**WHAT YOU WILL DO**
Pick every line from the data that holds the word "option".

========================================================================

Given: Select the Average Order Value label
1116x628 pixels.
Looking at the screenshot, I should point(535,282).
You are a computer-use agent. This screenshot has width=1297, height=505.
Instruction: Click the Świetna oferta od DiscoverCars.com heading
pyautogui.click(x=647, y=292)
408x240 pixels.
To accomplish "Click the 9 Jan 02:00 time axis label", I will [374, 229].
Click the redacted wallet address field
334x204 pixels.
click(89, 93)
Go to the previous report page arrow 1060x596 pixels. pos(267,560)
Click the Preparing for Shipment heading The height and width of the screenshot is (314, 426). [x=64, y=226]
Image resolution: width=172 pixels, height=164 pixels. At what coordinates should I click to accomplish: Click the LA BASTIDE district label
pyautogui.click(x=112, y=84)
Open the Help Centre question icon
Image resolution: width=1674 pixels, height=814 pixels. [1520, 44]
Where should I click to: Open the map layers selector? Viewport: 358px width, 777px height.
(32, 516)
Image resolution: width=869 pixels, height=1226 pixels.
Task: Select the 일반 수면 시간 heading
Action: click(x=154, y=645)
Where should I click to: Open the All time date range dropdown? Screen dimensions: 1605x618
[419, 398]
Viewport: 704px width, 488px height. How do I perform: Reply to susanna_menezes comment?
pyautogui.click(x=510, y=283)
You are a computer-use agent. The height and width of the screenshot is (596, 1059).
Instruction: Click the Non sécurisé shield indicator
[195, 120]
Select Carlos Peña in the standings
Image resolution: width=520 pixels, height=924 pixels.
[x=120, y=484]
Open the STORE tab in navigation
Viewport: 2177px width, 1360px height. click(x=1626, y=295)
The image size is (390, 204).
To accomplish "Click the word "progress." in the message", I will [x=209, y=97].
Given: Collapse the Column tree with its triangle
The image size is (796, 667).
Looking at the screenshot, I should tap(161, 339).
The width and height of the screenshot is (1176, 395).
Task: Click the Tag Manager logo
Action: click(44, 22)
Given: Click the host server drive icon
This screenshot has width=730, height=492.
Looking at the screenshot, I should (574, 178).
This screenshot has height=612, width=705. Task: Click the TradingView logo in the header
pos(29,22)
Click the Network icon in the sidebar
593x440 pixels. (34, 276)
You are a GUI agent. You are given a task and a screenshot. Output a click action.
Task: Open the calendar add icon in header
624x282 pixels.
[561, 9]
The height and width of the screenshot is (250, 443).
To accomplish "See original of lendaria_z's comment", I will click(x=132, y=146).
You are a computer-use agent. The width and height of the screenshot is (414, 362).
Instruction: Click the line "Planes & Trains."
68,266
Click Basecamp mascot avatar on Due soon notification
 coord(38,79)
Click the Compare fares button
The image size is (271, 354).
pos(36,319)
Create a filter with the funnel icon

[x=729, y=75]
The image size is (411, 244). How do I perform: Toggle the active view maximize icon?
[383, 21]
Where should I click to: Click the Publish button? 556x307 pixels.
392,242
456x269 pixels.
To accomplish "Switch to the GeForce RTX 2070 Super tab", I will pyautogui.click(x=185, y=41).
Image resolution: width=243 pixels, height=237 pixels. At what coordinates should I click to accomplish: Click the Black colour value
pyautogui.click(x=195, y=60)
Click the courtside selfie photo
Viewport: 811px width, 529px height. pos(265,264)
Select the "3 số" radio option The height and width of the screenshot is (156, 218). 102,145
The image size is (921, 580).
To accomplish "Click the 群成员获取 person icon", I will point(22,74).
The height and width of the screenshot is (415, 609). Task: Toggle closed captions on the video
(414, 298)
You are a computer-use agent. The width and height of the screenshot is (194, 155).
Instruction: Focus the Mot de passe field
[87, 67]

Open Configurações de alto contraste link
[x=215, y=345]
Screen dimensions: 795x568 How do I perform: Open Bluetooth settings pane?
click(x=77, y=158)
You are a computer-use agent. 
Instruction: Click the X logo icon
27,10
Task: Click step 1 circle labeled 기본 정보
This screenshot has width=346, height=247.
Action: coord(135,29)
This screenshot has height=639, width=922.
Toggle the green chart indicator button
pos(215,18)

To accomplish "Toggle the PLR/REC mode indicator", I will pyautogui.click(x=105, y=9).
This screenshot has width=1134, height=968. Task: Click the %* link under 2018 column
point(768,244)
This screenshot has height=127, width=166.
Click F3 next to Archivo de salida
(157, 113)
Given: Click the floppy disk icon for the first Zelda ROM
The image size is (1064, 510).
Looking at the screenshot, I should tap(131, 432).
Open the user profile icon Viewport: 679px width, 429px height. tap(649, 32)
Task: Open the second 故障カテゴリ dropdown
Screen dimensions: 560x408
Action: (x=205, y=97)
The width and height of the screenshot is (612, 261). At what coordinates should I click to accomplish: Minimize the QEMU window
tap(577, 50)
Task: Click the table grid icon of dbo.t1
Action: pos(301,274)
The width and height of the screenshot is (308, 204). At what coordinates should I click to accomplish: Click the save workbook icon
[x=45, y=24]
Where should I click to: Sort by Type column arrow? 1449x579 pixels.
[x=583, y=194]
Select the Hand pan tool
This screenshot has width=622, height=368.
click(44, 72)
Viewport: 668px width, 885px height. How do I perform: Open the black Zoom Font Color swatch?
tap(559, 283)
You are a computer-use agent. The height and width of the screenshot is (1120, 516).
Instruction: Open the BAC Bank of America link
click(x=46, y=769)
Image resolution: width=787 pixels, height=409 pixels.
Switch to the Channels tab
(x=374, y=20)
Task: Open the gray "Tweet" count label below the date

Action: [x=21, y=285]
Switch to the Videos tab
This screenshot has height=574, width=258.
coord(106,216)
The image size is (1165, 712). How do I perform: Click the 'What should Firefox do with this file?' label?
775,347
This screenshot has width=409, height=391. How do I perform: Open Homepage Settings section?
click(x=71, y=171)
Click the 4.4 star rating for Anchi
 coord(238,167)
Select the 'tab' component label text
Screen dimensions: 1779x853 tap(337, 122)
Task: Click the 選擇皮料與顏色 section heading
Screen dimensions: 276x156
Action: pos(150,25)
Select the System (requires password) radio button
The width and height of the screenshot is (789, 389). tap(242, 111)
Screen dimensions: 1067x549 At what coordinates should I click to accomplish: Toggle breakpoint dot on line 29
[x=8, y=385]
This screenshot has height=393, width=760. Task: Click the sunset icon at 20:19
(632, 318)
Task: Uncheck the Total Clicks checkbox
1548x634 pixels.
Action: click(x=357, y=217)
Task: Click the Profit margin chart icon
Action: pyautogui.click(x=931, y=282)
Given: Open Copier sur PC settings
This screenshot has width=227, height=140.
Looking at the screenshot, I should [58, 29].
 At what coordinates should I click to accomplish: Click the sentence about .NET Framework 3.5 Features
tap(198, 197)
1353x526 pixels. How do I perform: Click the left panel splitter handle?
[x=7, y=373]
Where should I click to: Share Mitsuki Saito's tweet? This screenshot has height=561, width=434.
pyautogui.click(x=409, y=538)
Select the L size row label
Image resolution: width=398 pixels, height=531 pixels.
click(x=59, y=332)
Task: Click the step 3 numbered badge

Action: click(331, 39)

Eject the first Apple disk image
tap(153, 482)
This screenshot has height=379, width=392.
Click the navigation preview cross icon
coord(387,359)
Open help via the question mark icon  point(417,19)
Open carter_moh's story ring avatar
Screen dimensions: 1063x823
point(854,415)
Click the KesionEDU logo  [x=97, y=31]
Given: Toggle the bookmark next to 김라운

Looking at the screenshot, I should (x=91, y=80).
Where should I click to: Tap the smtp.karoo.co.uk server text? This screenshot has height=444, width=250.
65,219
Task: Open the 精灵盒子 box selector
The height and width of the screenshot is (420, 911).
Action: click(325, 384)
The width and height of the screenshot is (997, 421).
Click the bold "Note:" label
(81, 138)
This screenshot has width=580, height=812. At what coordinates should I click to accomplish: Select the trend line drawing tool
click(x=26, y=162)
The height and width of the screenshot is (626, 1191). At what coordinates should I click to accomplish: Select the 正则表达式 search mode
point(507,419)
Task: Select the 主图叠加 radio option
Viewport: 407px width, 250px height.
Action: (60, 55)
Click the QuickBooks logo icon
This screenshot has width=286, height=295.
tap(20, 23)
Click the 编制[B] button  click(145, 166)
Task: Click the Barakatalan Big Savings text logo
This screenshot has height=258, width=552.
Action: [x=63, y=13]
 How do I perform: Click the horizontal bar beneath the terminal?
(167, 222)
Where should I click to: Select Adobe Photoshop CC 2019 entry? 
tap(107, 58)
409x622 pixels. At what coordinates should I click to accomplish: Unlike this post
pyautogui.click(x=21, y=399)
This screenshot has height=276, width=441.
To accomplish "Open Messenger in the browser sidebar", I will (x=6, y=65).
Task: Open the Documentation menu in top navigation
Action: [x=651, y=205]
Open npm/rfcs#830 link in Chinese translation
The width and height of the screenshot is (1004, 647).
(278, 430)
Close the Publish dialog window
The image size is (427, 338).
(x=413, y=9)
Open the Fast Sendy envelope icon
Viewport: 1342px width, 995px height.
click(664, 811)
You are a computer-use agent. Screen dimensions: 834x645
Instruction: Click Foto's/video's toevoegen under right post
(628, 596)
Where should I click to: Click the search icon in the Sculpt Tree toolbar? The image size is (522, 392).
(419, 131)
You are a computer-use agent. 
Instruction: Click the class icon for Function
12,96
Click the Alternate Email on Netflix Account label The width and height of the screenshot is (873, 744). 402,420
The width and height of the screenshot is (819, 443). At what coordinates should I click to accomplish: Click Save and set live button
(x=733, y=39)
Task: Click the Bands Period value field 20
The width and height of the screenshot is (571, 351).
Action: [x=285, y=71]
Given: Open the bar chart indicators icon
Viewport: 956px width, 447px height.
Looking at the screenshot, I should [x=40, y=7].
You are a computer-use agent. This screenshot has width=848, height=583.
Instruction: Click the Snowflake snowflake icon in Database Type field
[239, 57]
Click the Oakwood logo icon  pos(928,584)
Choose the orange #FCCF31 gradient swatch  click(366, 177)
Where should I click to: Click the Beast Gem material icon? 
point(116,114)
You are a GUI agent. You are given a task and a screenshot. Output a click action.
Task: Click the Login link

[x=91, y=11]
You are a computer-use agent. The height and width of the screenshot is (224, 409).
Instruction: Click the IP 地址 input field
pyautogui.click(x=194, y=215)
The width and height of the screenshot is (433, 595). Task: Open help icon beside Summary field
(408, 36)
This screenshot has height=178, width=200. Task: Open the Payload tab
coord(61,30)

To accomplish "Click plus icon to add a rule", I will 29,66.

========================================================================

**SOLUTION BELOW**
Select the "3 số" radio option The height and width of the screenshot is (156, 218). 102,145
Task: Select the 主图叠加 radio option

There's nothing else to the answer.